Wills also contends that the State failed to convict him for the charges contained in the indictment. Nevada law allows for an aider and abettor to be charged as a principal.2  This law was interpreted by the Nevada Supreme Court in McWilliams v. State, 87 Nev. 302, 46 P.2d 41 (1971), which found that charging a person as a principal in an indictment was sufficient notice of the charges to lead to a conviction for aiding and abetting. Since this is the law that was in effect at the time of his conviction, the indictment was sufficient.3 

With respect to the sufficiency of evidence claim, the record shows that there is ample evidence upon which to sustain Wills' conviction as an aider and abettor. For insufficiency of the evidence to be a grounds for reversal, we must determine whether any rational trier of fact could have found him guilty with the evidence presented at trial, viewing the evidence in the light most favorable to the prosecution. Jackson v. Virginia, 433 U.S. 307, 319 (1979).4 

The prosecution introduced the following evidence at trial. Wills drove the car to the murder scene, helped destroy evidence of the crimes and boasted to others that "we killed some people." Before Neuschafer left to kill the first victim, he handed Wills a knife and told him "to get rid of" the other girl. Although he did not actually follow through on Neuschafer's instructions, Wills, knowing that Neuschafer intended to kill one of the girls, remained with the other girl and accompanied Neuschafer when he murdered the second victim. Thereafter, he remained in Neuschafer's company for several days, cooperated fully in destroying evidence of the crime and later told friends that "we killed some people."

Under Nevada statutes, it is necessary to show only that the crime has been committed, and that the defendant, if present, aided and assisted in the commission of the crime. See Austin v. State, 87 Nev. 578, 586, 491 P.2d 724 (1971); Harley v. State, 85 Nev. 154, 159, 451 P.2d 852 (1969). We agree with the Nevada Supreme Court, see Wills v.

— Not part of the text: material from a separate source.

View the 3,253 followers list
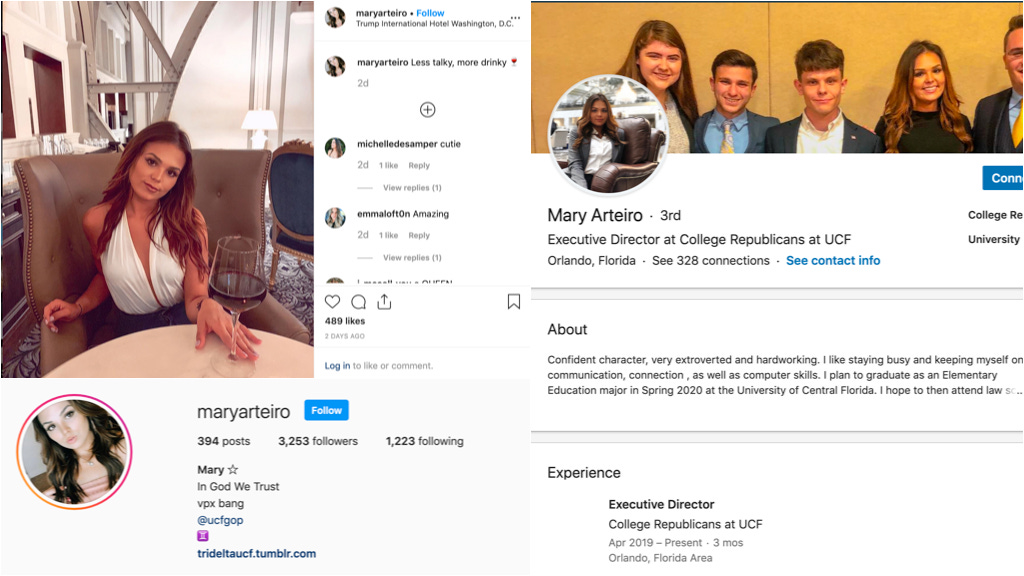 coord(318,441)
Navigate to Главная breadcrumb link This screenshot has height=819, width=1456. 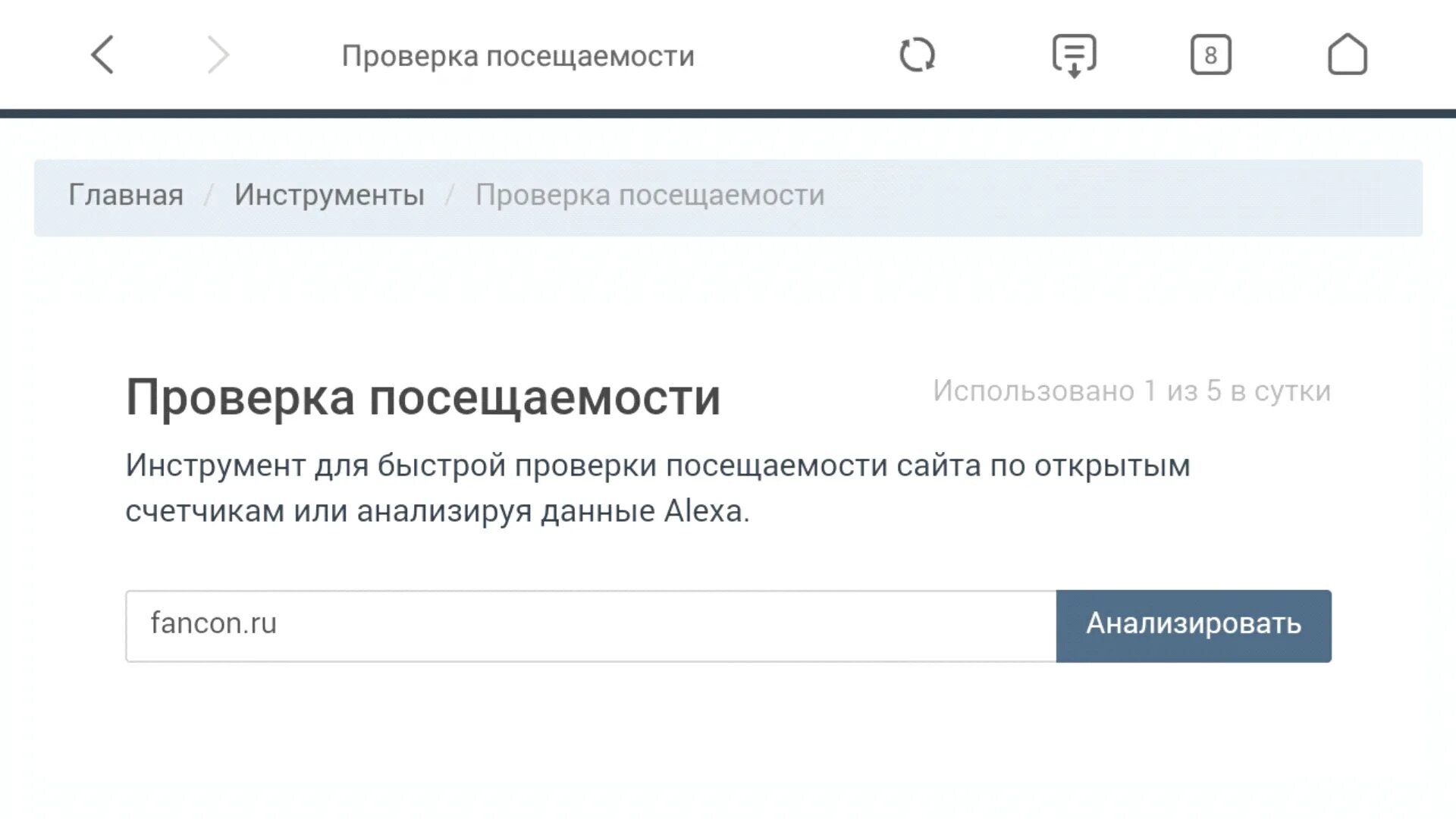[126, 195]
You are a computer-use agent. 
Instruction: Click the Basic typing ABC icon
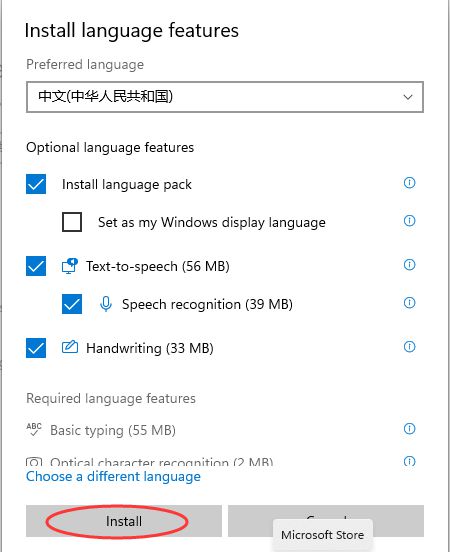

State, 93 Nev. 443, 566 P.2d 1138 (1977), and the district court below that there was ample evidence that Wills aided and assisted in the commission of the crime. Wills' assertion that he was an involuntary participant merely conflicts with the prosecution's evidence; the determination of which party's evidence is more credible falls within the province of the jury.

Accordingly, we conclude that the district court did not err in finding that the evidence and indictment were sufficient and that the ineffective assistance of counsel claim was barred by procedural default. The decision of the district court is therefore

AFFIRMED.

 *

The panel unanimously finds this case appropriate for submission without oral argument pursuant to Ninth Circuit rule 34-4 and Fed. R. App. P. 34(a)

 **

This disposition is not appropriate for publication and may not be cited to or by the courts of this circuit except as provided by Ninth Circuit rule 36-3

 1

N.R.S. Sec. 38.400 provides that a rebuttable presumption of prejudice arises when a claimant fails to raise a claim within a five year period

 2

N.R.S. Sec. 195.020 states the following: "Principals. Every person concerned in the commission of a felony ..., whether he directly commits the act ... or aids and abets in its commission ... shall be proceeded against and punished as such."

 3

In 1983, the Nevada Supreme Court overturned McWilliams, finding it necessary for the indictment to make a specific charge of aiding and abetting. Barren v. State, 99 Nev. 661, 669 P.2d 725 (1983). In its order dismissing Wills' appeal, the Nevada Supreme Court expressly held that Barren would not be applied retroactively. Order Dismissing Appeal (CR, exhibit 1), at 2

 4

N.R.S. Sec. 195.020 states that a person is a principal to a crime if he "aids and abets in its commission, whether present or absent; and ... directly or indirectly ... encourages another to commit a felony."